Tarefa proposta 1
Segundo o texto sobre o peronismo, por que o movimento foi derrotado nas eleições presidenciais de 1983? Responda em uma a três frases.
Tarefa proposta 2
Responda com base no texto sobre o peronismo:
(a) De que cidade Isabelita Perón dirigia o movimento?
(b) Que entidade Lorenzo Miguel preside?
(c) Há quanto tempo o peronismo surgiu como fenômeno de massa?
Tarefa proposta 3
Prossiga o texto sobre o peronismo a partir do ponto em que ele termina.

──────── Texto da página ────────

Sem espaço para mitos
Pedro J.
Bondaczuk
O peronismo, na Argentina, vive atualmente a sua
pior crise desde quando surgiu como um dos maiores fenômenos de massa da
América Latina, há pouco mais de quatro décadas. Dirigido à distância,
"por controle-remoto", desde a capital espanhola por Isabelita Perón,
segunda esposa do seu grande inspirador, Juan Domingo Perón, foi fragorosamente
batido nas eleições presidenciais de 1983, perdendo o pleito em virtude
exatamente da sua grande divisão interna. O comando de fato, desde o
auto-exílio de Isabelita na Espanha, está nas mãos do líder sindical Lorenzo
Miguel, presidente da poderosa União Operária Metalúrgica. E este é acusado,
freqüentemente, por seus correligionários, de prejudicar o movimento, com
arroubos de um extremado personalismo.

──────── Material de dados ────────

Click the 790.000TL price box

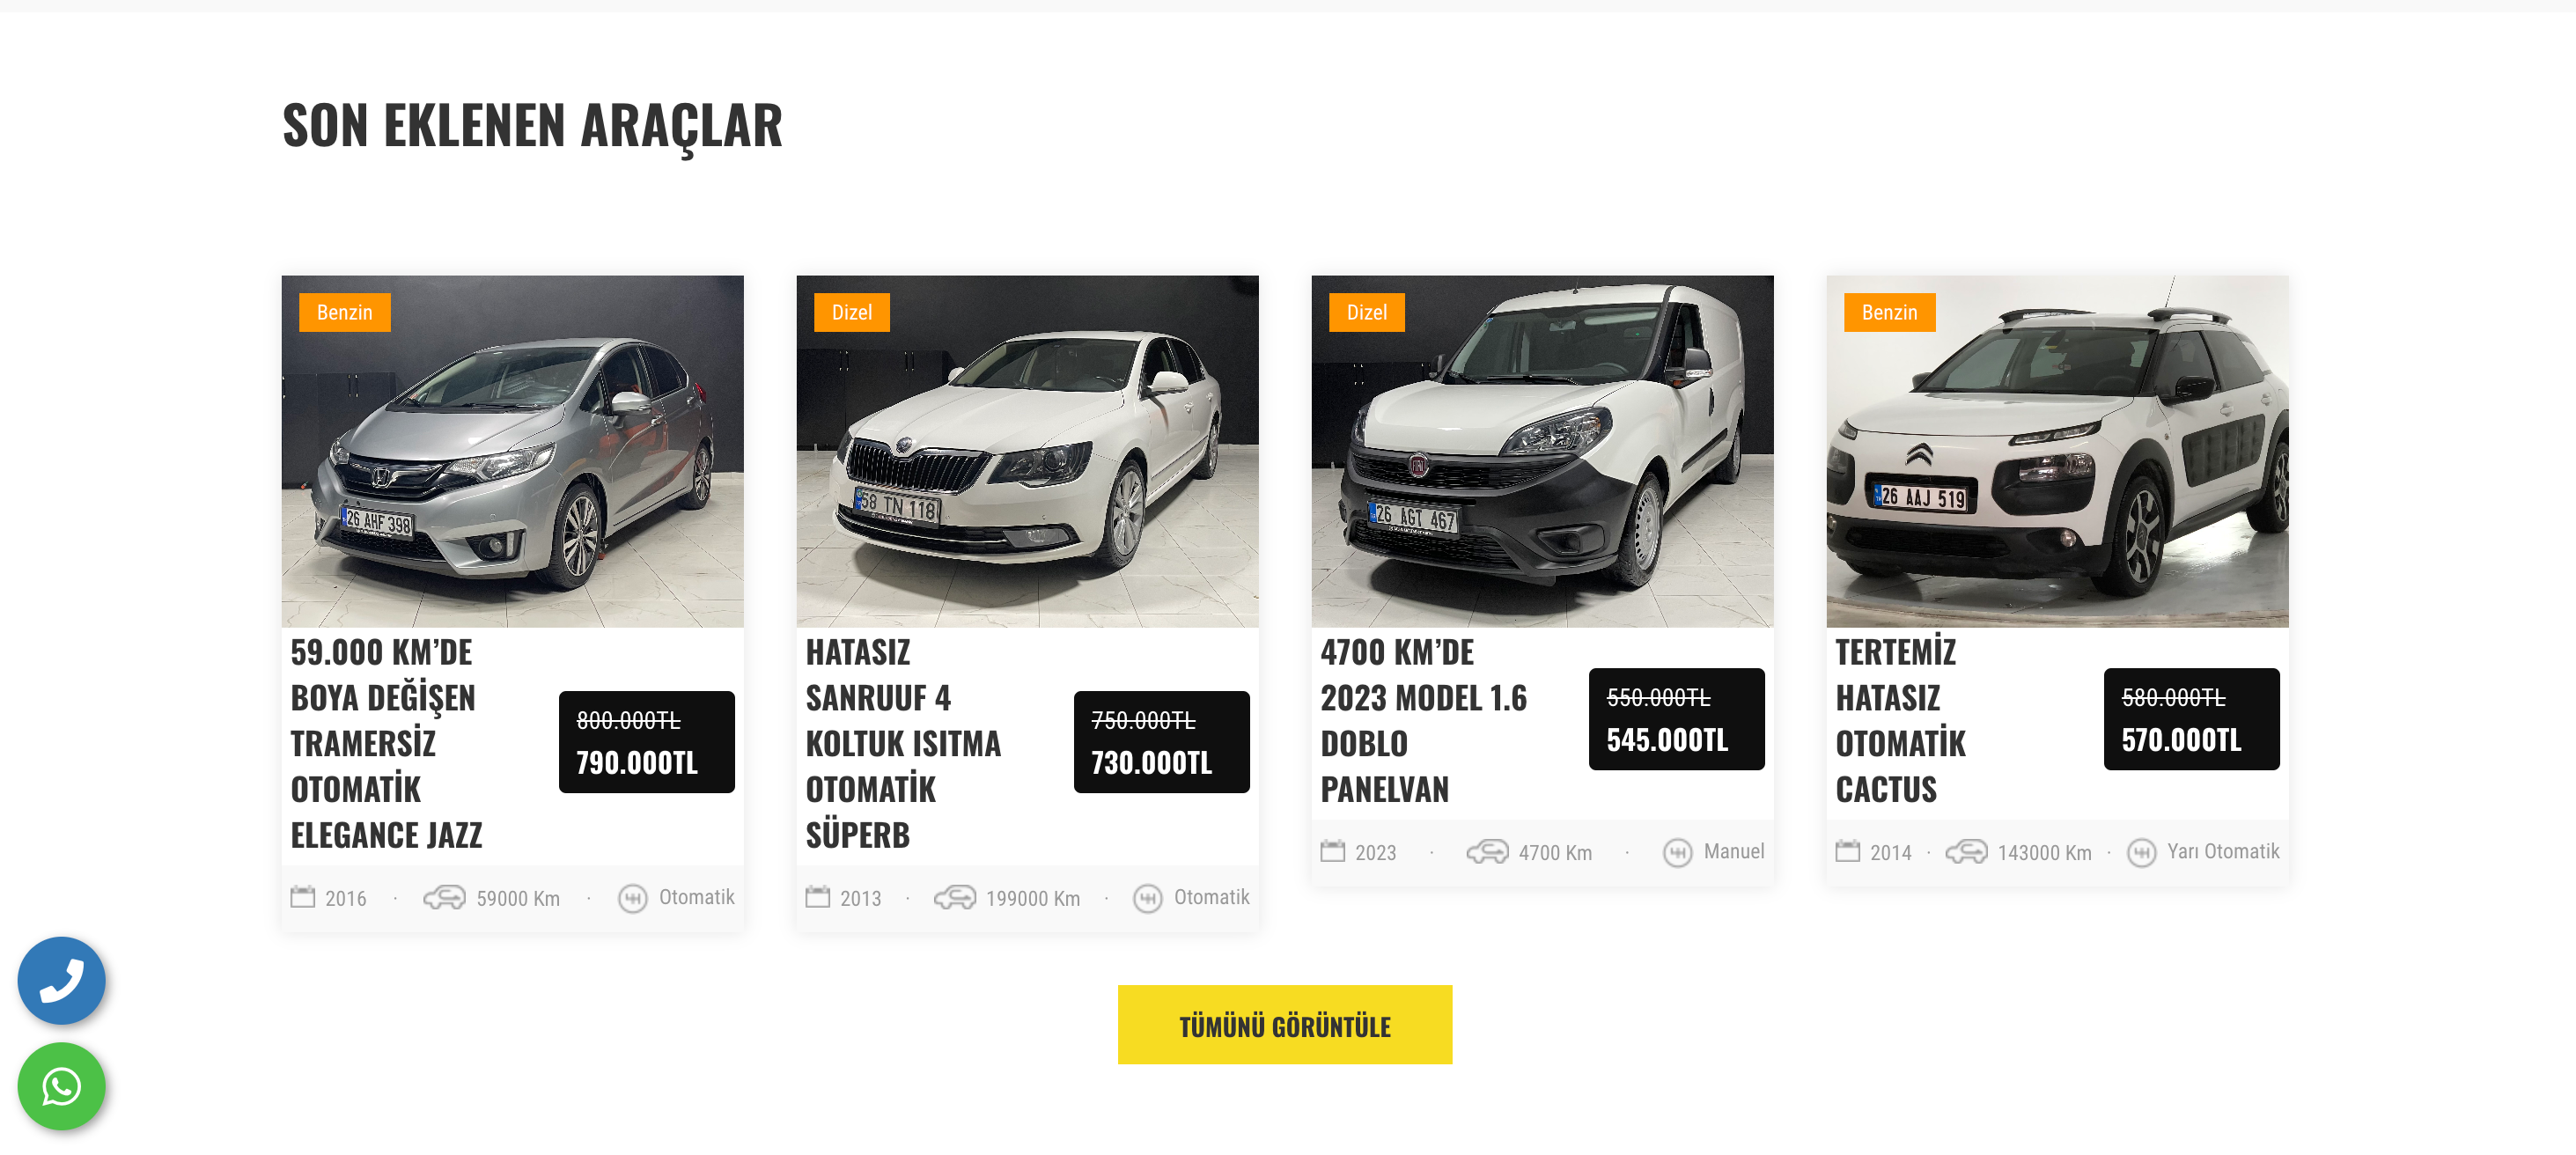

────────
──────── Material de dados ────────

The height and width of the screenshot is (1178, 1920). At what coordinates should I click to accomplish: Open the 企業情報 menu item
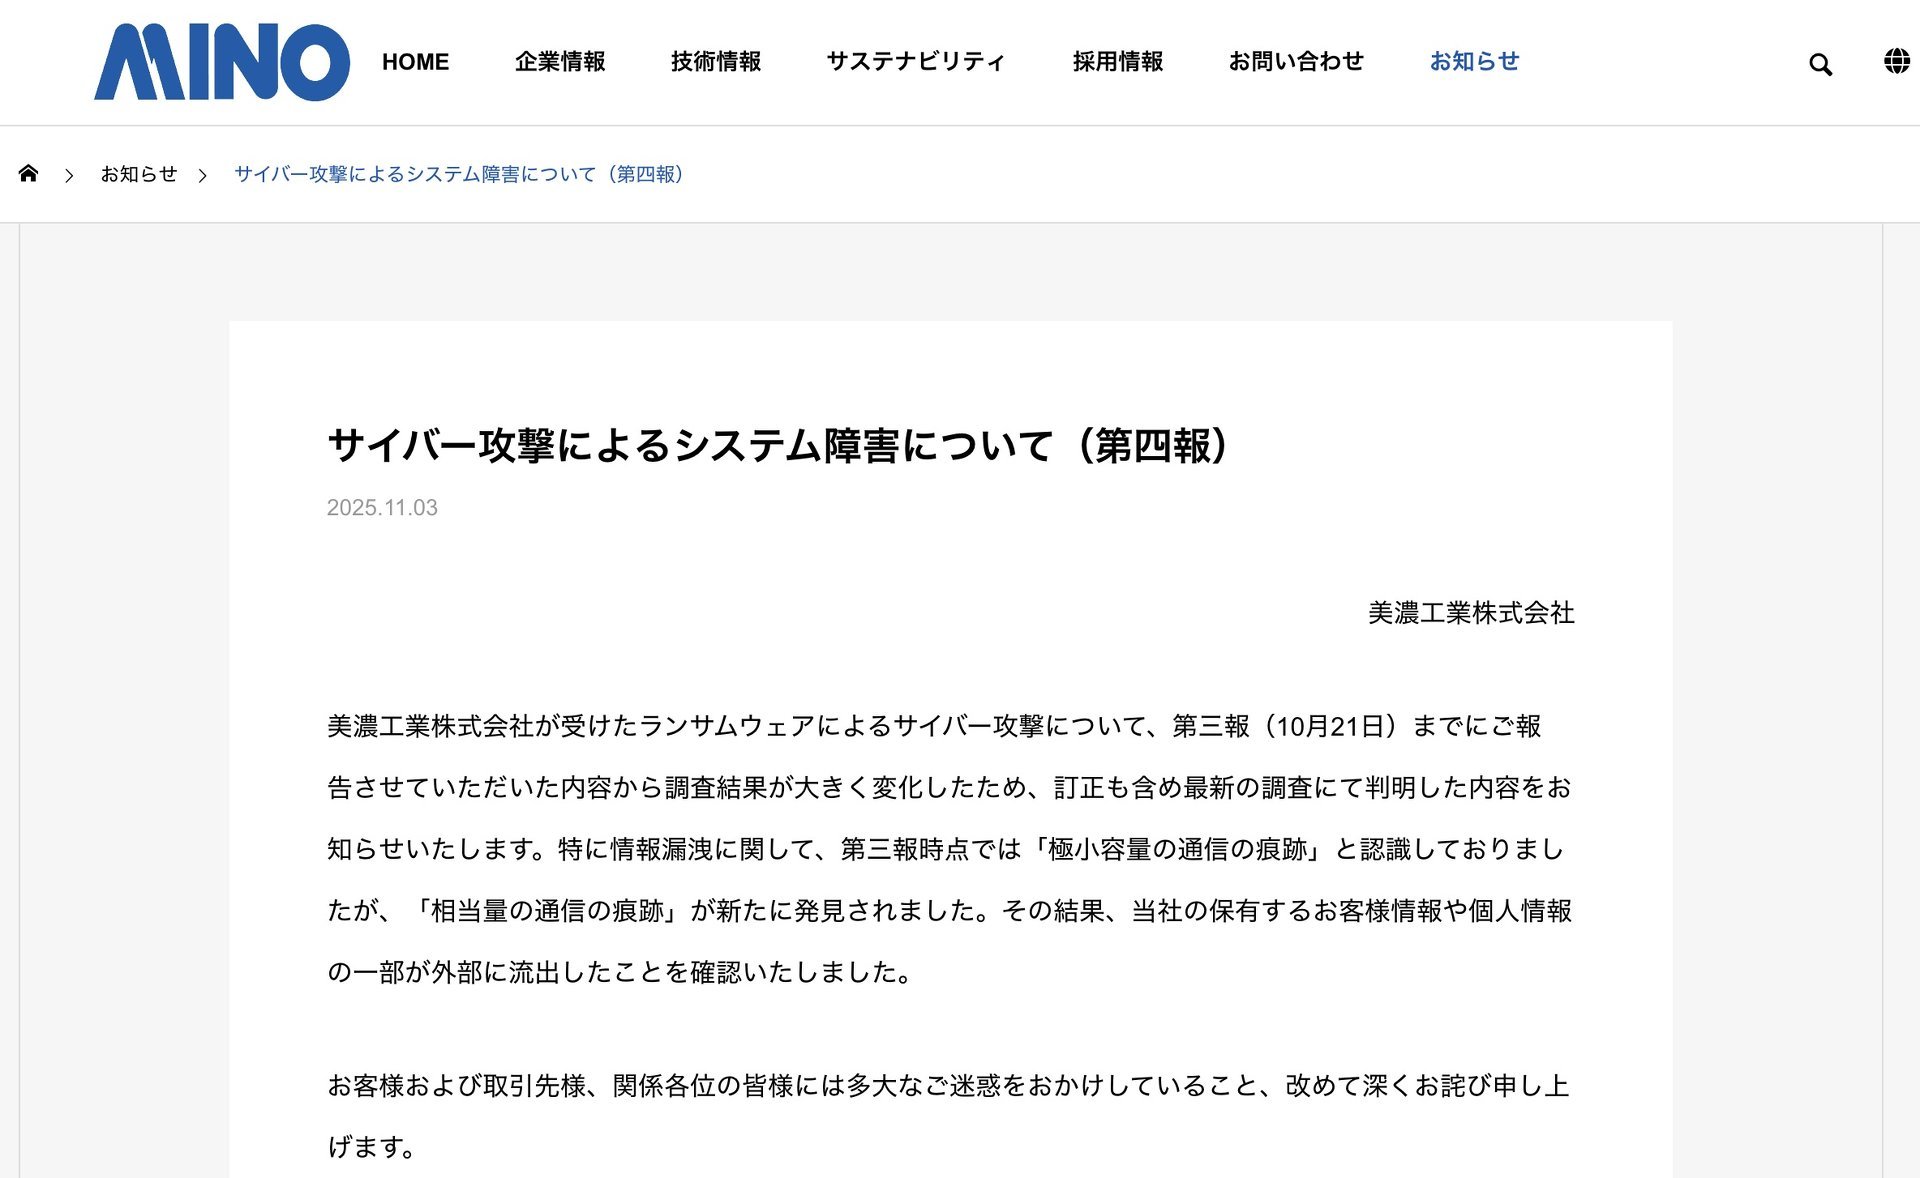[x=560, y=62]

────────

Resposta final 1
O peronismo foi fragorosamente batido nas eleições presidenciais de 1983 exatamente em virtude da sua grande divisão interna.

Resposta final 2
(a) Da capital espanhola.
(b) A União Operária Metalúrgica.
(c) Há pouco mais de quatro décadas.

Resposta final 3
O peronismo, recorde-se, surgiu no cenário nacional
argentino em 2 de setembro de 1943, quando Juan Perón assumiu a até então
desprestigiada Secretaria do Trabalho e Segurança Social do governo militar de
Pedro Ramirez.
Bom orador, político hábil e bem falante, possuidor
de um raro carisma popular, rapidamente caiu no gosto da população. Com muita
cabeça soube, sobretudo, cultivar uma imagem, que nem sempre correspondia à
real. Em pouco tempo, era um político imbatível em qualquer tipo de pleito que
se fizesse na Argentina. Assim, elegeu-se presidente em 1946, reelegeu-se em
1951 (desta vez ao lado da sua primeira esposa, Eva Perón) e dominou o cenário
por nove anos, tornando o peronismo para as classes menos favorecidas algo mais
do que um movimento político-social. Transformou-o numa autêntica religião, da
qual era, obviamente, a máxima divindade.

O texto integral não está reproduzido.